Lamb Curry



Preparation

  • Lamb, cut into one cm cubes and washed- 500 gm 
  • Raw spices: 
    • onions- 2 medium sized, finely chopped 
    • Garlic paste- 1/2 tb spoon 
    • Ginger paste- 1/2 tb spoon 
    • Passata 2 table spoons or vine ripe tomatoes 2 medium sized chopped to small sizes 
  • Dry spice powders: 
    • Turmeric powder- 1/2 tb spoon 
    • Coriander powder-1/2 t spoon 
    • Cumin powder- 1/2 t spoon 
    • Cayenne pepper or paprika powder-1 t spoon or acc. to taste 
    • Freshly grated nutmeg ½ teaspoon 
    • Black pepper, freshly milled -1/2 t spoon or according to taste 
  • Whole spices: 
  • Sea Salt - 1 tb spoon or according to taste 
  • Freshly boiled water - 1 cup 
  • Vegetable oil 
  • Melted butter (optional)- 1 cube 
  • Green chillies de-seeded- 3-5 (optional)


Utensils
  • chopping board 
  • kitchen knife 
  • non-stick saucepan with glass lid 
  • frying pan 
  • pastel and mortar or coffee grinder 
  • wooden spatula




Cooking steps
Step one: 
i. Heat oil until medium hot 
ii. Add onion garlic and ginger paste 
iii. Add lamb cubes when onion softens and stir well 
iv. Add black cardamom 
v. Cook in medium heat until meat softens and water begins to separate; stir time to time to prevent meat from sticking at the bottom. Add some boiling water if it becomes too dry but add as little as you can as addition of water may impact on the taste.

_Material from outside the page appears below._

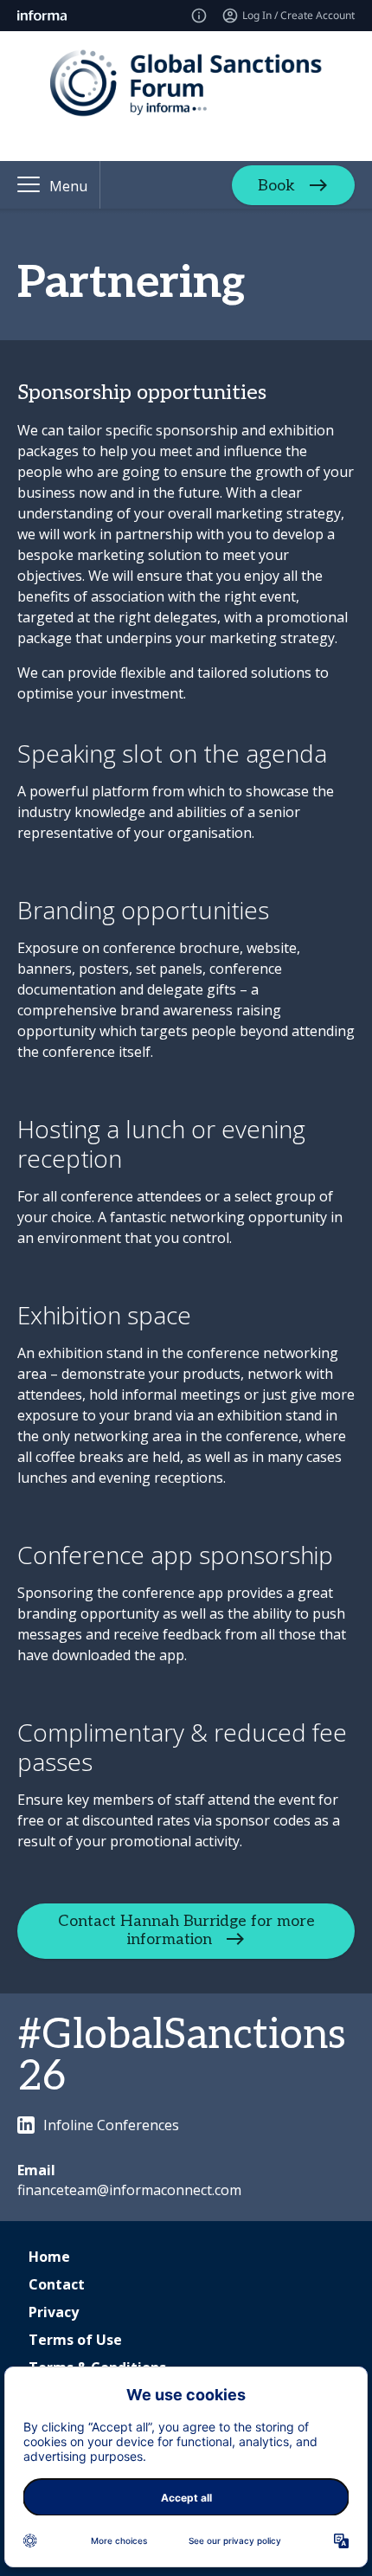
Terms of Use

Step Two:i. Add all the powders (turmeric, coriander, cumin cayenne paper) to the meat and stir for 5 minutes 
ii. Add passata or tomato and continue to stir for another 5 minutes

Step three:i. Heat a frying pan to very hot 
ii. Toast whole spices (cardamom, cinnamon, clove, bay leaf, anise) for 15-30 seconds  
iii. Press them in a mortar and stir in to the meat 
iv. Add black pepper and green chillies and cook for couple of minutes 
v. Add boiling water 
vi. Cover and cook for 10- 15 minutes in medium  to low heat 
vii. Check the curry; gravy should start to thicken and meat should be soft and well done 
viii. Add optional nutmeg powder and melted butter and stir again 
ix. Cook covered for few more minutes in medium to low heat and it’s ready to be served.

 Tips
You can replace whole spices with garam masala powder and omit first three steps of step three.Instead of chopping onions and getting eyes wet you can use can of Delia's cheat onion cans or fried onion packs. For even quicker option mix all ingredients together and cook with the lamb, stirring occasionally.